Ein Leben für die Kunst
Filmproduzentin? Was soll das denn sein? Als Chan-sil ihrer älteren Vermieterin (Yuh-jung Youn) zu erklären versucht, was sie genau in ihrem Leben gearbeitet hat, stößt sie schnell an ihre Grenzen. Es ist nur eine kurze Szene, irgendwo zwischen Tür und Angel, welche keine weitere Auswirkung auf die Handlung hat. Aber sie ist doch typisch für Lucky Chan-sil, ein Film, der mit Momentaufnahmen ein ganzes Leben infrage gestellt, welches der Kunst gewidmet war. Nicht nur die Titelfigur selbst, auch das Publikum darf an diesen Stellen zweifeln, ob es das wert war, so viel Zeit und Mühe in etwas zu investieren, was am Ende kaum jemanden interessierte, keinen Ruhm oder Geld brachte, dafür aber ein nennenswertes Privatleben verhinderte.

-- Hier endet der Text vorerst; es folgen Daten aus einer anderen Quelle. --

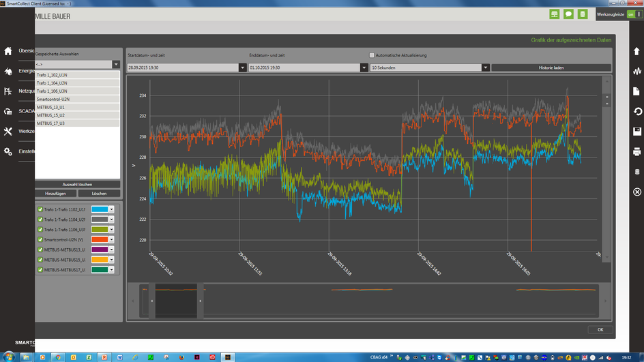The width and height of the screenshot is (644, 362).
Task: Open the Startdatum date dropdown
Action: [242, 67]
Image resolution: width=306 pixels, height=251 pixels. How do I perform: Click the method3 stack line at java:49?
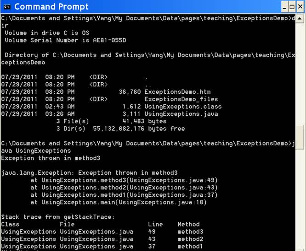124,180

Dass das eine oder andere davon autobiografisch sein könnte, liegt bei dem Film auf der Hand. Schließlich handelt es sich um das Regie- und Drehbuchdebüt von Cho-hee Kim, die selbst jahrelang als Produzentin von Arthouse-Filmen arbeitete, zuletzt an Right Now, Wrong Then. Ähnlich wie die Werke dessen Regisseurs Sang-soo Hong, mit dem Kim mehrfach zusammen gearbeitet hatte, ist auch Lucky Chan-sil ein leiser Film, der sich viel mit dem Zwischenmenschlichen auseinandersetzt. Obwohl die Titelfigur in einer echten Krise steckt, Perspektiven auf ein besseres Leben Mangelware, wird hier nie auf die Tränendrüse gedrückt oder verzweifelt geschrien. Vielmehr sind es kleine Hindernisse und Enttäuschungen, die sich auf dem Weg finden lassen, der zwar steinig, aber nicht außergewöhnlich ist.

Zwischen Tragik und Humor
Wobei Kim durchaus diese Alltäglichkeit des Öfteren mit Humor durchbricht. So taucht beispielsweise regelmäßig ein Geist auf, der vorzugsweise in Unterwäsche durch die Wohnung läuft und sich nach dem Schauspieler Leslie Cheung benennt, den Chan-sil früher sehr gerne sah. Und auch sonst gibt es für sie keine Möglichkeit, weder ihrer Vergangenheit, noch dem Filmgeschäft zu entkommen. Nahezu alle Figuren haben etwas mit Letzterem zu tun, auch wenn sie nicht immer einer Meinung sind. Eine der witzigsten Szenen betrifft ein Streitgespräch zwischen Chan-sil und Kim-young über die jeweiligen Lieblingsfilme, wie sie unterschiedlicher kaum sein könnten.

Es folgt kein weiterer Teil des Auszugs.